I found this website to be informative http://www.vtpi.org/tdm/tdm105.htm
In particular this passage:
Traffic speed is a major contributor to traffic accident risk, particularly for pedestrians and cyclists (WHO, 2004). The Power Model states that a given relative change in the mean speed of traffic is associated with a relative change in the number of accidents or accident victims by means of a power (exponential) function (Elvik, 2005). This indicates that a 10% change in the mean speed of traffic is likely to have a greater impact on traffic fatalities than a 10% change in traffic volume. Speed is likely to be the single most important determinant of the number of traffic fatalities. According to the Insurance Institute for Highway Safety (IIHS, 2003), motorists are driving faster in the U.S., with the result being increased automobile deaths and injuries. One major study concluded that speeding is the number one road safety problem in many countries, and that reducing average speeds on the roads by only 5% will save around 20% of current fatalities (OECD/ECMT, 2006).

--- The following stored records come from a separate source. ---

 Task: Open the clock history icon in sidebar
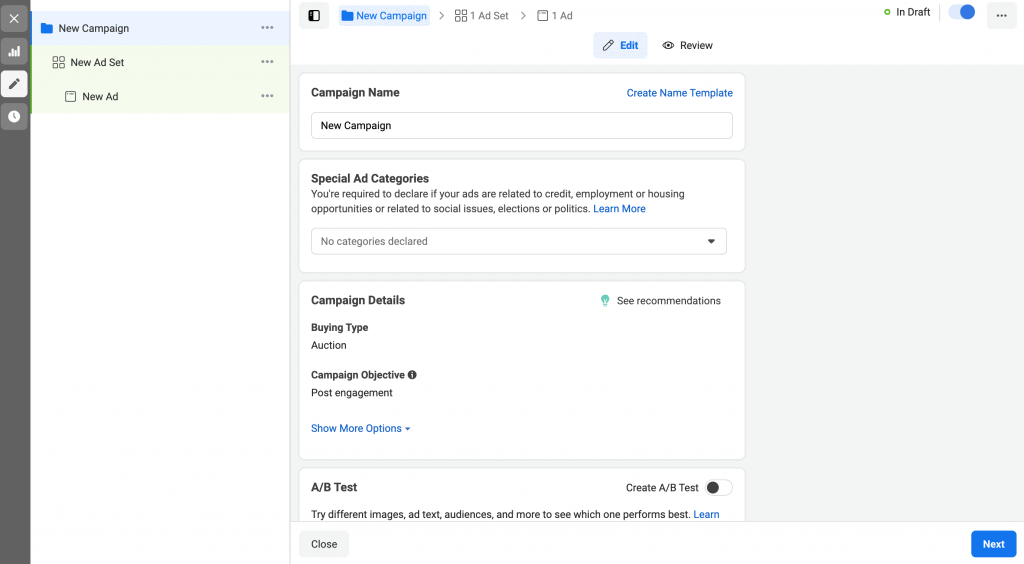click(14, 117)
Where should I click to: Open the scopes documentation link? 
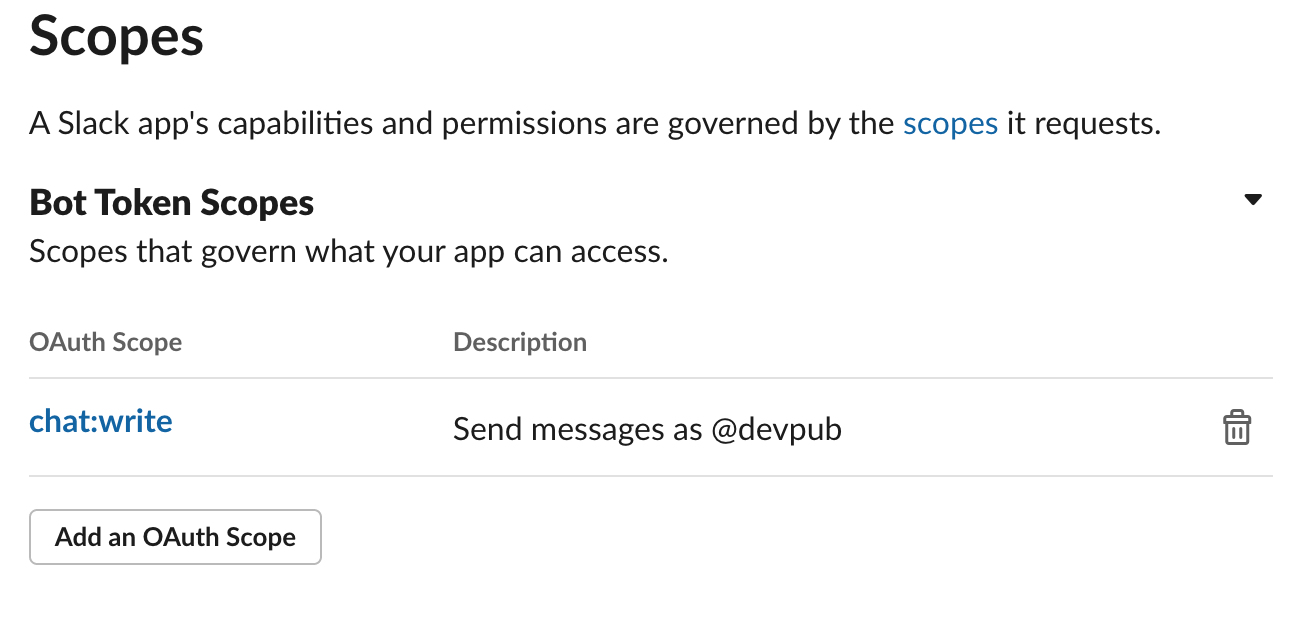[950, 124]
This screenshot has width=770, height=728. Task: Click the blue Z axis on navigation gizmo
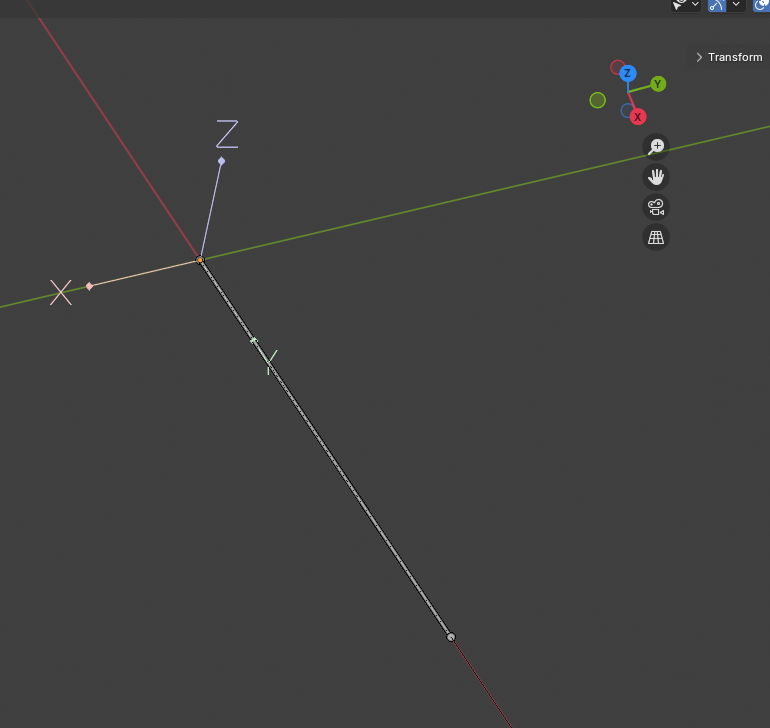(627, 73)
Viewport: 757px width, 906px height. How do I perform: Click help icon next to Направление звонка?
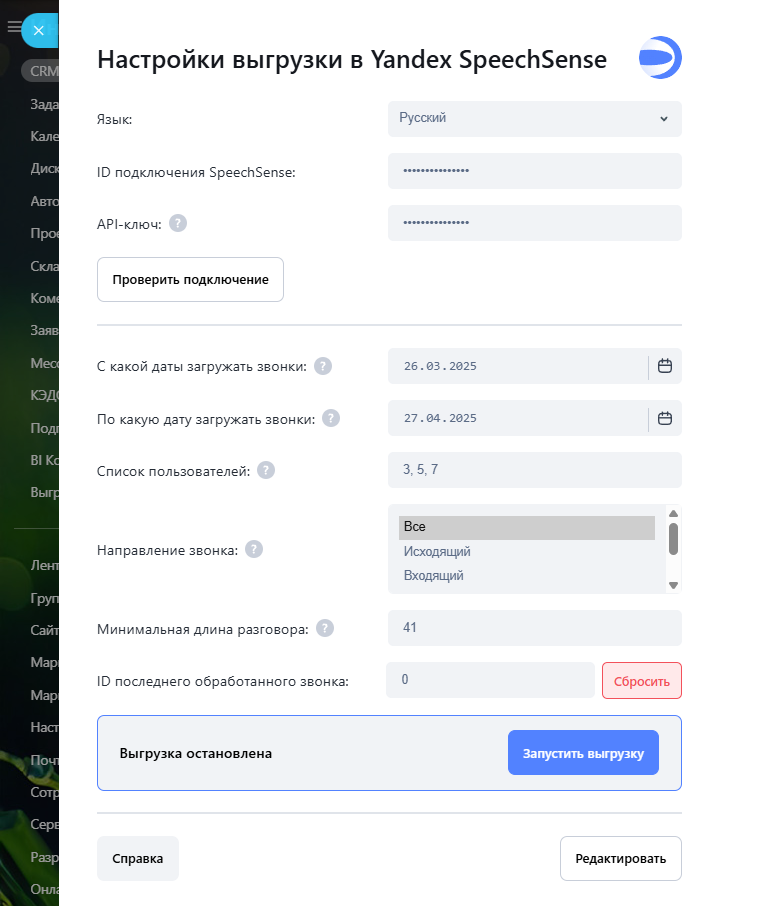point(254,549)
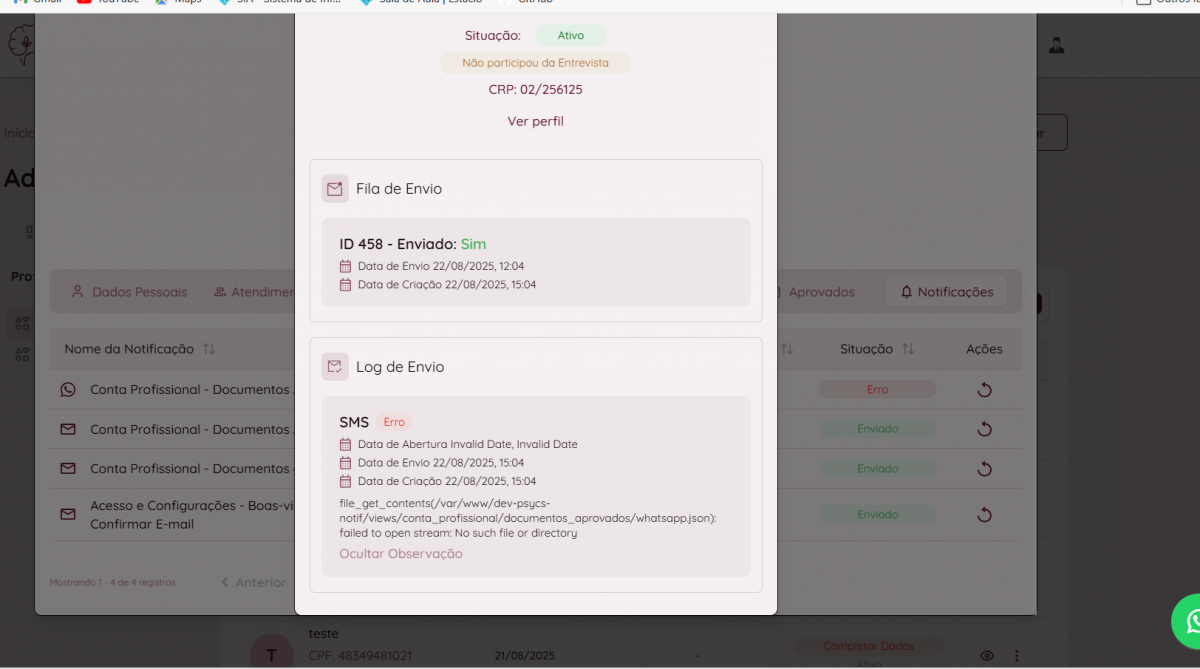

Even modest speed reductions can prevent many collisions, and reduce the severity of damages and injuries that result when crashes occur, and are particularly effective at reducing injuries to pedestrians and cyclists (Kloeden, et al., 1997; Leaf and Preusser, 1998; Stuster and Zail Coffman, 1998; IIHS, 2000; Elvik 2001; Kloeden, McLean, and Ponte, 2001; Gårder, 2004; Racioppi, et al., 2004).
In closing, my commute to the VA passes the very location where Ms. Ishizuka was killed. I urge you to examine the bike lane on this southbound stretch of Bruce B. Downs. There are two locations where cars are forced to cross the bicycle path. There are no signs warning that bicycle and automobile traffic must merge (once at university square blvd and once at Fowler). In both instances cars consistently drive through the bike lane. The sidewalk in this area is also neither straight nor safe for pedestrians. At this location I ride looking behind me rather than looking ahead because I know that cars will be crossing through the bike lane into their turn lane, often at 40-50mph. It's a shame that so close to a wonderful university we have such a high speed dangerous traffic situation. There is no alternate route for crossing Fowler near 30th Street.
I hope that as I raise my daughter, we here in Tampa get a light rail and that considerations be made to allow bicycles to travel along with riders. I also know that light rail alone won't allow pedestrians to safely cross the street, nor will it help to educate the public on or enforce the pedestrian right of way.
I again thank you for you time and thought on this issue.